Wilbekin switches, Gators win SEC Tournament

Kentucky had one chance to take the lead and walk out of the SEC Tournament championship game with a victory, and Florida guard Scottie Wilbekin knew right where they would go. After guarding James Young for most of the game, Wilbekin asked to switch onto Andrew Harrison. He knew where Kentucky was going and forced a stop, earning a 61-60 win for Florida on Sunday in Atlanta.

Andrew Harrison kept the ball and waited until the clock hit the five before driving to the basket. As he started his pursuit, Wilbekin never left his hip pocket. The senior guard forced Harrison to pass the ball to the perimeter, hitting James Young for a few dribbles before he slipped. Wilbekin pounced toward the ball as time expired, giving the Gators their first SEC Tournament championship since 2007.

"It's a lot of fun," Florida guard Scottie Wilbekin said from the postgame podium. "It's so great to play with these guys. We've won so many games in a row, and every game is a joy. It's a joy to play with these guys. It's a joy to play (defense) like we do. We get after it. That's what we do. We're a team."

It's the same way Wilbekin has played this season and exactly what makes him the most important player on the Florida roster. He makes the Gators go, no more evident than on Sunday. Less than a week after being named SEC Player of the Year, the senior point guard secured SEC Tournament MVP honors.

"He was awesome all year long," Florida assistant coach John Pelphrey said on the post-game radio show. "He's been great and played well. Tonight he really wanted to do it for his team and took some tough plays on offense, but the guy is never out of it. You never question if he's out of it or alert. Those things are never said. He's an unbelievable competitor and kept us together."

Wilbekin scored 11 points, adding three rebounds, two steals and a team-high six assists in Sunday's historical win.

"To guard that last possession where we made them fall down twice to win the game, that's pretty cool," Pelphrey said. "Through scouting, studying and his high basketball IQ, Scottie said, ‘let me get (Harrison).' He drives the ball more and Scottie was right on him. That was what we wanted to do was stay down.

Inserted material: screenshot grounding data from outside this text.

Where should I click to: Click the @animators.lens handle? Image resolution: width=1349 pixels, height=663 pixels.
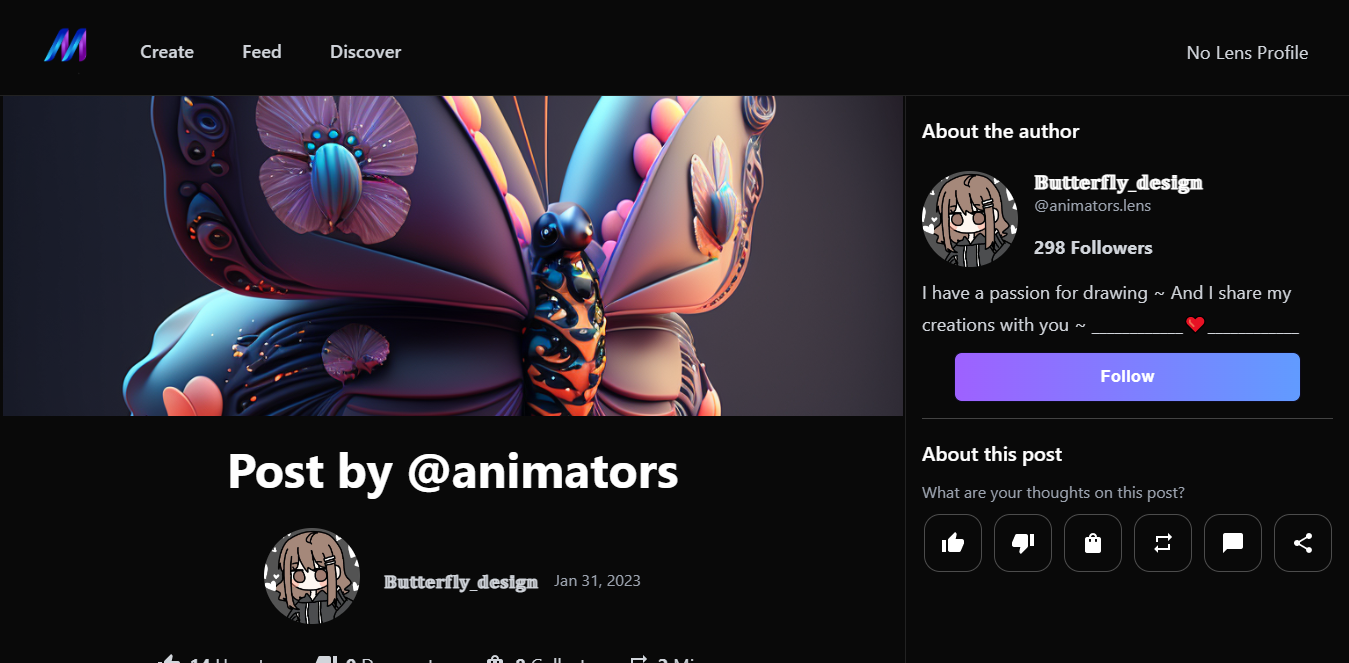point(1092,206)
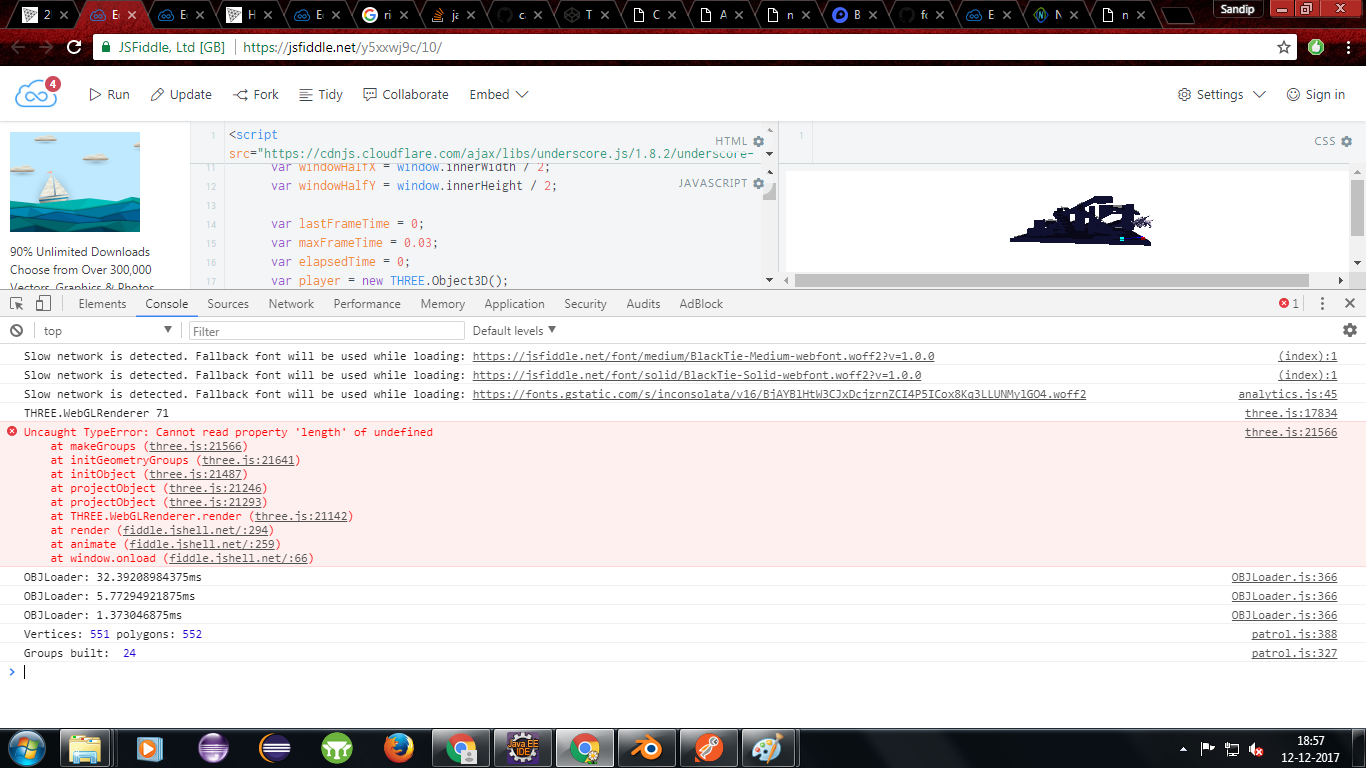The width and height of the screenshot is (1366, 768).
Task: Open console settings gear icon
Action: click(x=1349, y=330)
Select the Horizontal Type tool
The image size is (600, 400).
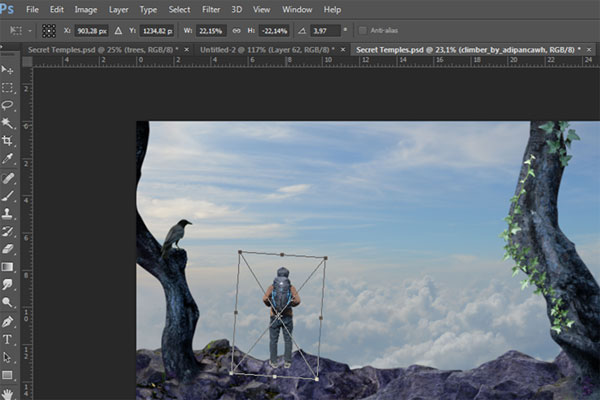8,339
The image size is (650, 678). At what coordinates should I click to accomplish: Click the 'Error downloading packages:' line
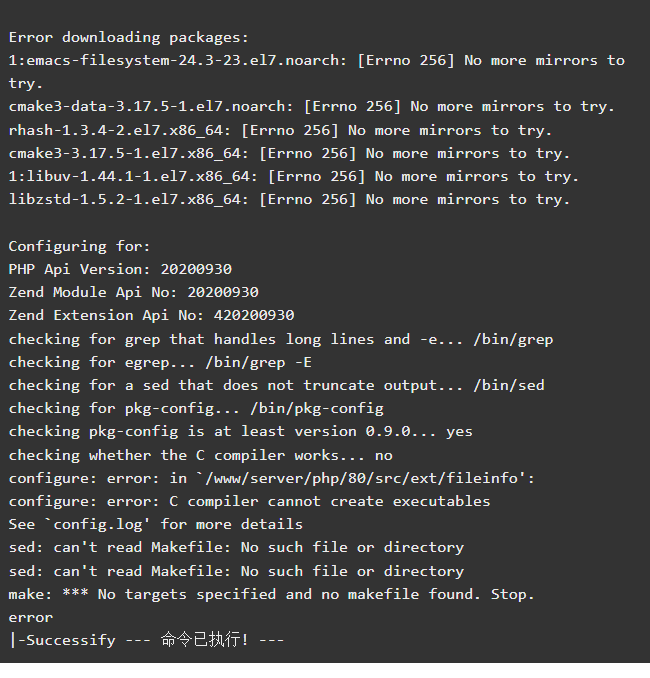click(129, 38)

The game didn't look like it was going to be close. The Gators led comfortably the entire first half and never trailed throughout the game. Florida led 16-14 almost midway through the first half and sprinted away on a 19-7 run to go up 35-21 after a three-point play from Chris Walker.

Florida took a 10-point lead into the locker room and was well in control, but the Gators knew a Kentucky run was coming. And it did.

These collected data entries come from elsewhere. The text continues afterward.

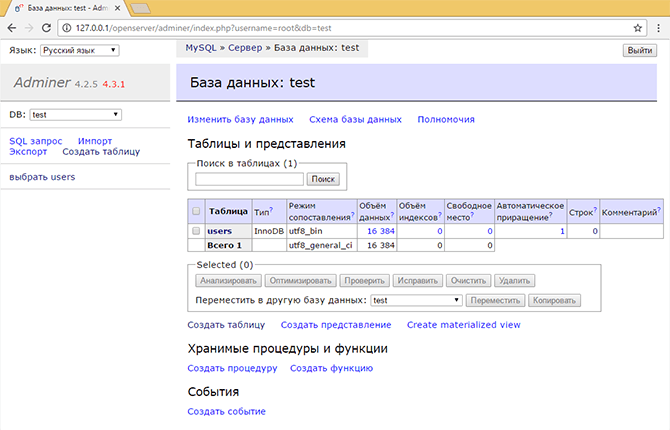670x430 pixels.
Task: Click the Схема базы данных link
Action: pyautogui.click(x=355, y=119)
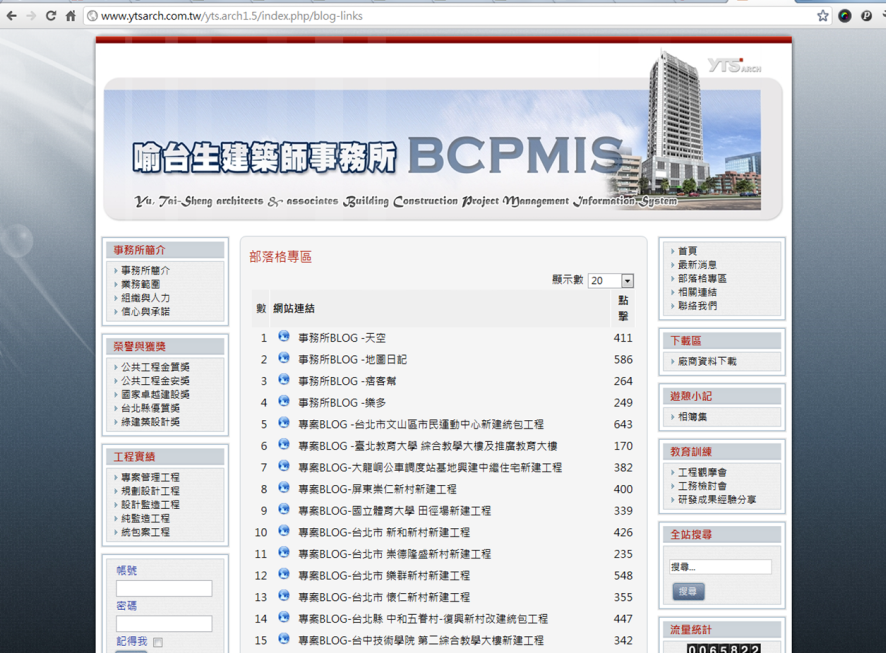Click the 帳號 username input field
Screen dimensions: 886x653
[164, 589]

After nine minutes of action in the second half, the Gators boasted a 15-point lead after a Patric Young dunk and looked poised to cruise in the NCAA Tournament with another title under their belt. Kentucky responded with a 14-0 run to cut the Florida lead to one point.

As he has all season, Michael Frazier drilled a three-pointer to push the lead back to four points. The teams traded baskets down the stretch until James Young hit a three-pointer with 1:30 remaining that cut the Florida lead to 61-60, where it would stay until the buzzer sounded.

"We trust one another," Dorian Finney-Smith said. "It's the trust in the team. We know that if we miss a free throw, we know we're going to get a stop."

The game secured the first time Florida has ever beaten Kentucky three times in one season. It was the first time any team has beaten the Wildcats three times in one season since Tennessee did it during the 1978-79 season.

The Gators also closed out a 21-0 record against SEC teams.

"This is a great group that's worked hard and we have great unity," Billy Donovan said. "I'm just proud that they could do what they did, and 21-0 is a great thing for these guys."

Florida will open the NCAA Tournament on Thursday in Orlando. The Gators will play against the winner of a play-in game between Albany and Mount Saint Mary's. Game times have not been announced.